Add Replicate demo and API

chenxwh commented 7 months ago

Hi @vinesmsuic @lim142857 @wren93 ,

Very cool project on AnyV2V!

This pull request makes it possible to run AnyV2V on Replicate (https://replicate.com/cjwbw/AnyV2V) and via API (https://replicate.com/cjwbw/AnyV2V/api). Currently, the demo includes prompt-based video editing. Also, we'd like to transfer the demo page/redirect to TIGER-AI-Lab so you can make modifications easily, and happy to help maintain/integrate the upcoming changes :)

vinesmsuic commented 7 months ago

Thanks @chenxwh , will take a look into it

Max

lim142857 commented 7 months ago

@chenxwh Thank you for your hard work! I was wondering if we could add "ddim_init_latents_t_idx": 0 (default), "pnp_f_t": 1.0 (default), "pnp_spatial_attn_t": 1.0 (default), and "pnp_temp_attn_t": 1.0 (default) to the tweakable configs in the Replicate page.

chenxwh commented 7 months ago

@chenxwh Thank you for your hard work! I was wondering if we could add "ddim_init_latents_t_idx": 0 (default), "pnp_f_t": 1.0 (default), "pnp_spatial_attn_t": 1.0 (default), and "pnp_temp_attn_t": 1.0 (default) to the tweakable configs in the Replicate page.

Sure, happy to! Could you maybe provide some short description to those variables so I can add them to the demo too? I think it'll help people understand better how to set them. Thank you!

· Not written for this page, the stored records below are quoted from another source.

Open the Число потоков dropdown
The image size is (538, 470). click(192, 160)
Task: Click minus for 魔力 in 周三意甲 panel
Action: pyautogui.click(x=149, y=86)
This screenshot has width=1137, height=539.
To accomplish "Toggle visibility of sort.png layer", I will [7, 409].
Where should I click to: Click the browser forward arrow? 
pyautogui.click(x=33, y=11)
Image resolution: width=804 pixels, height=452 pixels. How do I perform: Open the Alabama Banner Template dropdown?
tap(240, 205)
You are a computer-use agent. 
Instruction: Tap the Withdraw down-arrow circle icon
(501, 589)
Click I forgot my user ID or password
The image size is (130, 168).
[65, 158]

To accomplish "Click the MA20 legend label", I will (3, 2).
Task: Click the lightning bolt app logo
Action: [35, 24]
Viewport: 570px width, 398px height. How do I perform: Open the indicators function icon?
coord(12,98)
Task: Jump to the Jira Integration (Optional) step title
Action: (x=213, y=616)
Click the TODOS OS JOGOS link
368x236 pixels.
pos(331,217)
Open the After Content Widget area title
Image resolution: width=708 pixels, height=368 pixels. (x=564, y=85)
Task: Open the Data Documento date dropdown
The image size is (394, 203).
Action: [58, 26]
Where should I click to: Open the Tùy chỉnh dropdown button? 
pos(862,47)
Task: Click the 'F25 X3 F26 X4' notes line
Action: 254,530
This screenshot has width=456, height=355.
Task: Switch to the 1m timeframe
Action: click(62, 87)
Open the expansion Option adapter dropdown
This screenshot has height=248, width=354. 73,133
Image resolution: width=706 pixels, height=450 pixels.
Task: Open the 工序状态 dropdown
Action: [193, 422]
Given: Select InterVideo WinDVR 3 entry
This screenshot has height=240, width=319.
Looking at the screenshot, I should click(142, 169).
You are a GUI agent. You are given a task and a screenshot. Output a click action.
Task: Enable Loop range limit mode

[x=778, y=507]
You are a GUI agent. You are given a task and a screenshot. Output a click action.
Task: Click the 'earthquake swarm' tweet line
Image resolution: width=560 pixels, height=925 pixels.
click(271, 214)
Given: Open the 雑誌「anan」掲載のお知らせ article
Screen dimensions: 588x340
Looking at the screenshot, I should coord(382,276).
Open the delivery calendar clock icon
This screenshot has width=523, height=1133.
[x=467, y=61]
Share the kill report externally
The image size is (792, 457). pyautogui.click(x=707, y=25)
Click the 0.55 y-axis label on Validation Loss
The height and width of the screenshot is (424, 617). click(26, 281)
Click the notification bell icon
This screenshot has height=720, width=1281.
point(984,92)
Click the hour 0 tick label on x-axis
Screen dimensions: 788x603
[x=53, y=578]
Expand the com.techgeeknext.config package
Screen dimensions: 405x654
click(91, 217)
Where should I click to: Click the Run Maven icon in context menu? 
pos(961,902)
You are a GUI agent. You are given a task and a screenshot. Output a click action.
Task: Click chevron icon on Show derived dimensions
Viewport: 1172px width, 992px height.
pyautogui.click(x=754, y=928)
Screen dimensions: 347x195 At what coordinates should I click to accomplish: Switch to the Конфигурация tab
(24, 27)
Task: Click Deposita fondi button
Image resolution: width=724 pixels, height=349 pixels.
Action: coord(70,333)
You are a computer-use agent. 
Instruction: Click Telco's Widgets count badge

vinesmsuic commented 7 months ago

@chenxwh Thank you for your hard work! I was wondering if we could add "ddim_init_latents_t_idx": 0 (default), "pnp_f_t": 1.0 (default), "pnp_spatial_attn_t": 1.0 (default), and "pnp_temp_attn_t": 1.0 (default) to the tweakable configs in the Replicate page.

Sure, happy to! Could you maybe provide some short description to those variables so I can add them to the demo too? I think it'll help people understand better how to set them. Thank you!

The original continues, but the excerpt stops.